No doubt that massive unemployment triggered by the recession has increased poverty, but there is another dynamic at work. Even people with jobs are losing ground. The wealth that has been created over the last 25 years by increased productivity hasn't trickled down at all. Wages either stagnated or declined.
As author Timothy Noah points out, between 1980 and 2005, about 80 percent of the increase in total U.S. income went to the top 1 percent of Americans - that is, those who make more than $380,000 a year. (Noah is examining income inequality in a 10-part series on Slate.com.)
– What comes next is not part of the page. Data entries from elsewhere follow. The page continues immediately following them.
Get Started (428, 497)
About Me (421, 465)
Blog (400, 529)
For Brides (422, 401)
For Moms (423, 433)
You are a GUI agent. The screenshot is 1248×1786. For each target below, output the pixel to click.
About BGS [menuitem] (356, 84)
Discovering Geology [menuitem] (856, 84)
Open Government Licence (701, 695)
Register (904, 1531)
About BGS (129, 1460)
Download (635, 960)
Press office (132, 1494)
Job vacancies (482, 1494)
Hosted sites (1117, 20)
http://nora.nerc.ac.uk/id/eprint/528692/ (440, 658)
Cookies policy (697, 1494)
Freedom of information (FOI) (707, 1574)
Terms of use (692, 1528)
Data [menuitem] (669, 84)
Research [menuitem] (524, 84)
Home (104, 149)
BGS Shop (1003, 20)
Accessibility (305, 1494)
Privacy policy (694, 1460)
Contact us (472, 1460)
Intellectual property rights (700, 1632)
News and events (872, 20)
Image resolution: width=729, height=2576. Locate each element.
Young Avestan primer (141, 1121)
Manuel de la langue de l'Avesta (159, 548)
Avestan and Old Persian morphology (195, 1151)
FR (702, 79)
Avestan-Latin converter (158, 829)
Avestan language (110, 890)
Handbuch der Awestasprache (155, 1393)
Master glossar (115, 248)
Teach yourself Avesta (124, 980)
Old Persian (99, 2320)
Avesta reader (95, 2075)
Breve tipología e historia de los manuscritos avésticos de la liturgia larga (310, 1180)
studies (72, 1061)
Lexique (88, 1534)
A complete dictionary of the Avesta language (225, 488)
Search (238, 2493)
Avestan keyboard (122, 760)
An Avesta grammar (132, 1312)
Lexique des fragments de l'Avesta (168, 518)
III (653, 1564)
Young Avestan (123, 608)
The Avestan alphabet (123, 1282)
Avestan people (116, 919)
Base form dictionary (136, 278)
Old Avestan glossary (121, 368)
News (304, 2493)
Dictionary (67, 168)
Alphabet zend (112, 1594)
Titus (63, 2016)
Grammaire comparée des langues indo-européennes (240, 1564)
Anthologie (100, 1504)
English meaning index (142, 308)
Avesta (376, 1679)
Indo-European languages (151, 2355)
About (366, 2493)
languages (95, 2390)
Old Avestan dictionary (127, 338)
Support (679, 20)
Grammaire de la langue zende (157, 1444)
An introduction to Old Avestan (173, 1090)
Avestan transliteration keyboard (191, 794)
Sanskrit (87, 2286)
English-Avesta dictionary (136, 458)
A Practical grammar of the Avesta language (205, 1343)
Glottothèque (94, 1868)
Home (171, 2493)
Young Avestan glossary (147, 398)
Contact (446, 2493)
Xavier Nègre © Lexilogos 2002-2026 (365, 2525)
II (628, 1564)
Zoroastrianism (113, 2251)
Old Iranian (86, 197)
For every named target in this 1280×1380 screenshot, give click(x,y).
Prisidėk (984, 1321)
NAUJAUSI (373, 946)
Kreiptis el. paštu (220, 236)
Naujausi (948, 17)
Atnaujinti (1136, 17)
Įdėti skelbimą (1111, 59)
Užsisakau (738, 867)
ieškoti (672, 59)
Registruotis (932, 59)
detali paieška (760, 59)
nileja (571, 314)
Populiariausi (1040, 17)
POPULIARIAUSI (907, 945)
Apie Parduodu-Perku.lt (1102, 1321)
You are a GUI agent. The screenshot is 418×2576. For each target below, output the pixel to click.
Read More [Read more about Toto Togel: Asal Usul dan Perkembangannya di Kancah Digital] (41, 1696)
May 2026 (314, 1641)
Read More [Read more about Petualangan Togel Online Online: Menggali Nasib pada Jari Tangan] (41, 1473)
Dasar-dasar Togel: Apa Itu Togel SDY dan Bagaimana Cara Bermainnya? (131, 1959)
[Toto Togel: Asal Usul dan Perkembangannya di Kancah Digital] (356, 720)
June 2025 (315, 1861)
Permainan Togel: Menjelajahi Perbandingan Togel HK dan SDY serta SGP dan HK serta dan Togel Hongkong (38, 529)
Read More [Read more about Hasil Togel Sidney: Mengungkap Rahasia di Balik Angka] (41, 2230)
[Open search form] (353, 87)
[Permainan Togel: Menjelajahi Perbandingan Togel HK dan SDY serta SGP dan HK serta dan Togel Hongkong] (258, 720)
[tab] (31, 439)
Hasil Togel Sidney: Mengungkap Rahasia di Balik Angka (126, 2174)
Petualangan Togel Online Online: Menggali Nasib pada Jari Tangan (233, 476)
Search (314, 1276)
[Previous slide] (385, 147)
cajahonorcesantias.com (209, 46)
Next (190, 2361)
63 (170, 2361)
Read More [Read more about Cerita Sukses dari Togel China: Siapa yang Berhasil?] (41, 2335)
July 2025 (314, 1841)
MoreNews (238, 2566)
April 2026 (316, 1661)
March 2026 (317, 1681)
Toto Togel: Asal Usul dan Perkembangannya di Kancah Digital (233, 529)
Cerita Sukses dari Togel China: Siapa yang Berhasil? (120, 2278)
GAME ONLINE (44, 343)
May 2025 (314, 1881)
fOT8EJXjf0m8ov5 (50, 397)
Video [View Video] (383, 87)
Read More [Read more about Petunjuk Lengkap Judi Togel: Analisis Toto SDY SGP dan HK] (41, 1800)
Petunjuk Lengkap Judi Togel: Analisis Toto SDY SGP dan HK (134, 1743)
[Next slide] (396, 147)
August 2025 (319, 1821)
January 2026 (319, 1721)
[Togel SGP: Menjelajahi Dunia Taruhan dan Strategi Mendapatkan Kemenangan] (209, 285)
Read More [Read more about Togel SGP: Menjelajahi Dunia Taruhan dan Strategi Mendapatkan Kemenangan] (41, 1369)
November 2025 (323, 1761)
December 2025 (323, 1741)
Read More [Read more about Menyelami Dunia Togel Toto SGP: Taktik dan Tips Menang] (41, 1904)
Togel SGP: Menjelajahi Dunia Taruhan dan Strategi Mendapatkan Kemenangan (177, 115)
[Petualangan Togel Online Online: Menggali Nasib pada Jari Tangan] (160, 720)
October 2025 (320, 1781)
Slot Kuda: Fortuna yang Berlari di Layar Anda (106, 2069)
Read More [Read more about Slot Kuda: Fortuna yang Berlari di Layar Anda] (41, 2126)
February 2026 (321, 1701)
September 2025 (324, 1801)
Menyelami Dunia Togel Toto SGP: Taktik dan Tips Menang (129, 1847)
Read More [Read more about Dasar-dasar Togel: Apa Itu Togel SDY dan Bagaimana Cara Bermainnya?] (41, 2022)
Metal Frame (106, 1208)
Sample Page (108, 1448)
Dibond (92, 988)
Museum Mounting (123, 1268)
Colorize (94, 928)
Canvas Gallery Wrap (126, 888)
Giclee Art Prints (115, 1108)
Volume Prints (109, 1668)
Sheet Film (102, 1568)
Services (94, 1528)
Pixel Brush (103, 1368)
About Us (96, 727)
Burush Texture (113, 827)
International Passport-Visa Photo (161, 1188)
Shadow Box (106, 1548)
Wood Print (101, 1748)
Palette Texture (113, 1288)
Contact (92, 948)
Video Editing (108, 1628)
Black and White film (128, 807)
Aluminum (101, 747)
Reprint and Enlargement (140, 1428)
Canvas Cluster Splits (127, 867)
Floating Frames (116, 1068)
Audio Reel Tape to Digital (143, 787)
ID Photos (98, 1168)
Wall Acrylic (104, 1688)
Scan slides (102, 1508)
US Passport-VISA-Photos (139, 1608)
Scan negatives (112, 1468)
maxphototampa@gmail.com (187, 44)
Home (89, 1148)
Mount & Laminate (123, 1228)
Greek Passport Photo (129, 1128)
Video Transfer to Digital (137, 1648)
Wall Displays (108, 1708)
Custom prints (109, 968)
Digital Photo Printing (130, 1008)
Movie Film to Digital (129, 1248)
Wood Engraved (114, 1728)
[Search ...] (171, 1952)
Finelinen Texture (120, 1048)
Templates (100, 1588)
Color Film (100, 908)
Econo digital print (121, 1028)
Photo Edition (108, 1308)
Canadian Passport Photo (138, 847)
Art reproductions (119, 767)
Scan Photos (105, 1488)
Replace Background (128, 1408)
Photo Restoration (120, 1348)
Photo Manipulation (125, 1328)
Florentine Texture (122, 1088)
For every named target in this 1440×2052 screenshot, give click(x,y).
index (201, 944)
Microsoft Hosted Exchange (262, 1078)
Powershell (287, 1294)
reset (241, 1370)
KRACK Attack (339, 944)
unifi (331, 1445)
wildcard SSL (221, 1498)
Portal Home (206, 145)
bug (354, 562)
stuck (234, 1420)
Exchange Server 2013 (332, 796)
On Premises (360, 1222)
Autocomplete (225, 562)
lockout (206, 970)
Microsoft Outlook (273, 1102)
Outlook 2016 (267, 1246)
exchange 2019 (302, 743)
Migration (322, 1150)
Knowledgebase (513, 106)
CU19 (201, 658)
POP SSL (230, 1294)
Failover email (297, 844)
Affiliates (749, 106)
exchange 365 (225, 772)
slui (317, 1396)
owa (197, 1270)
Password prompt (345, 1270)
That richest 1 percent account for 24 percent of the nation's total income, the highest share since 1928, right before the Great Depression. That's nearly triple their 9 percent share in the 1970s.
For the first time in generations, Americans can no longer expect that their children will do better than they will. Workers earning the median wage in 2007 are making less, adjusted for inflation, than workers earning the median wage 30 years ago. Whether you believe it or not, a struggling middle class affects everyone. It's the middle class' purchases of goods and services that power the U.S. economy. If the middle class doesn't have the money to spend, the economy will stay where it is: moribund.
FOR DECADES NOW, the plight of the poor has evoked not empathy but contempt from many ordinary Americans, who have identified more with the "haves" than the "have nots."